UCSF Mission Bay Campus

Optimizing Intervention Portfolios to Achieve Global Health Goals

Optimizing intervention portfolios is crucial as the global health community strives to further reduce the burden of disease. Interventions are numerous and evolving; however, resources are limited. We must choose wisely for local needs and implement well.

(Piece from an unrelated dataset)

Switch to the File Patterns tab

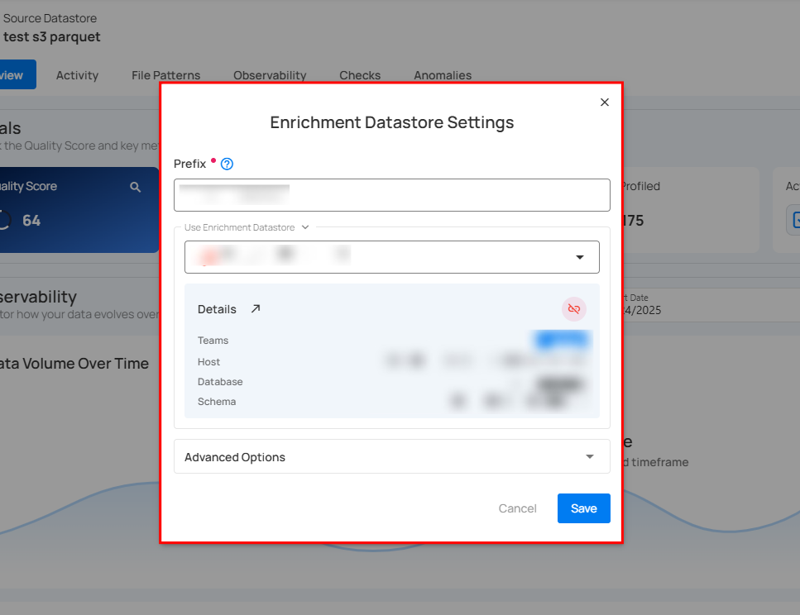click(x=165, y=74)
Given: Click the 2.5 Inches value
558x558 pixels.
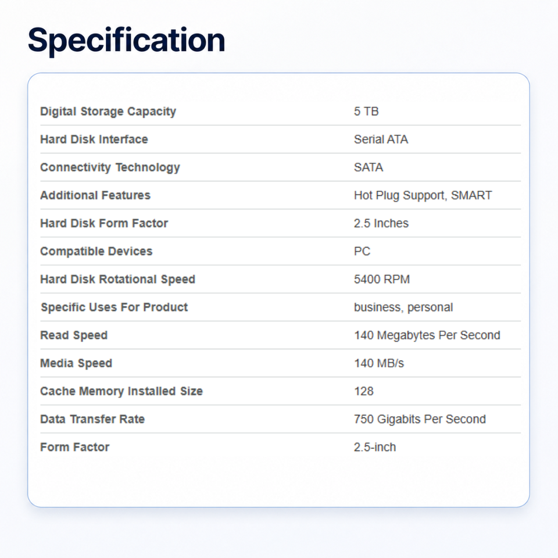Looking at the screenshot, I should click(381, 223).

Join us for this colloquium, with experts, policy makers, researchers, and trainees. We will discuss economic concepts and tools to develop locally optimal intervention portfolios and maximize intervention effectiveness and efficiency. We will examine the interface of program scale-up, implementation enhancement, monitoring, and quality. Our speakers and panel discussions will tackle questions like:

  • What do we mean by an optimal intervention portfolio?
  • How does cost-effectiveness analysis inform portfolios?
  • What is the role of improving quality and streamlining delivery?
  • Can we generalize across geographic settings?
  • How do universal health care plans select interventions to cover?
  • How can we best support political leaders and decision-makers in pursuing major health gains?

$15 students
$60 faculty and staff
$90 private sector

Purchase tickets: ghecon2019.eventbrite.com

Program

8:00 Coffee and Registration

8:30 Welcome and Opening Remarks by Organizers
James G. Kahn & Jaime Sepulveda, UCSF; Douglas Owens, Stanford University; Stefano Bertozzi, UC Berkeley

8:50 Optimal Intervention Portfolios: Efficiency, Ethics, Diplomacy
Moderator: Carol Levin, University of Washington
Health Diplomacy: Responding to Global Health ChallengesEric Goosby, UCSF
Ethical & Efficiency Choices in Portfolio DesignElliot Marseille, HSI

9:20 Keynote – Identifying Priorities in the Disease Control Priorities Project
Dean Jamison, Director DCP3, Professor Emeritus, UCSF (with Stefano Bertozzi, Dean Emeritus, UC Berkeley)

10:30 Break

10:45 Optimizing Implementation
Moderator: Colin Boyle, UCSF
Gas stoves: Implementation Science for a Traditional Practice, Guatemala, Margaret Handley, UCSF
Implementation Science for TB Diagnosis & Treatment, Uganda, Adithya Cattamanchi, UCSF
Challenges to Achieving Savings in ART with Differentiated Care and Viral Load Testing, Ruanne Barnabas, UW 
Influence of Existing Capacities on Intervention Choice, Elvin Geng, UCSF

12:15 Networking Lunch

1:15 Feasibility and Efficiency in Intervention Design: the PATH Paradigm
Clint Pecenka, PATH

1:40 NextGen Intervention Economics
Moderator: Eran Bendavid, Stanford
Global Health Cost Consortium: Determinants of HIV Intervention Unit Costs in LMIC, Sergio Bautista-Arredondo, INSP Mexico
Cost-effectiveness Analysis for Adaptive Evaluation of ART Adherence Strategies, Uganda, Starley Shade, UCSF

2:30 Keynote – High Quality Health Systems for High Quality Interventions
Margaret E. Kruk, Prof, Harvard T.H. Chan School of Public Health; Chair, Lancet Commission on High Quality Health

3:30 Ambitious Programs with Constrained Resources
Moderator: TBA
FACES: Maintaining Interventions with Slashed Resources, Kenya, Craig Cohen, UCSF
Malaria Elimination Investment Case Intervention Portfolio, South AfricaKatie Fox, UCSF

4:45 Reception – food, drink, music, networking

For more information: [email protected]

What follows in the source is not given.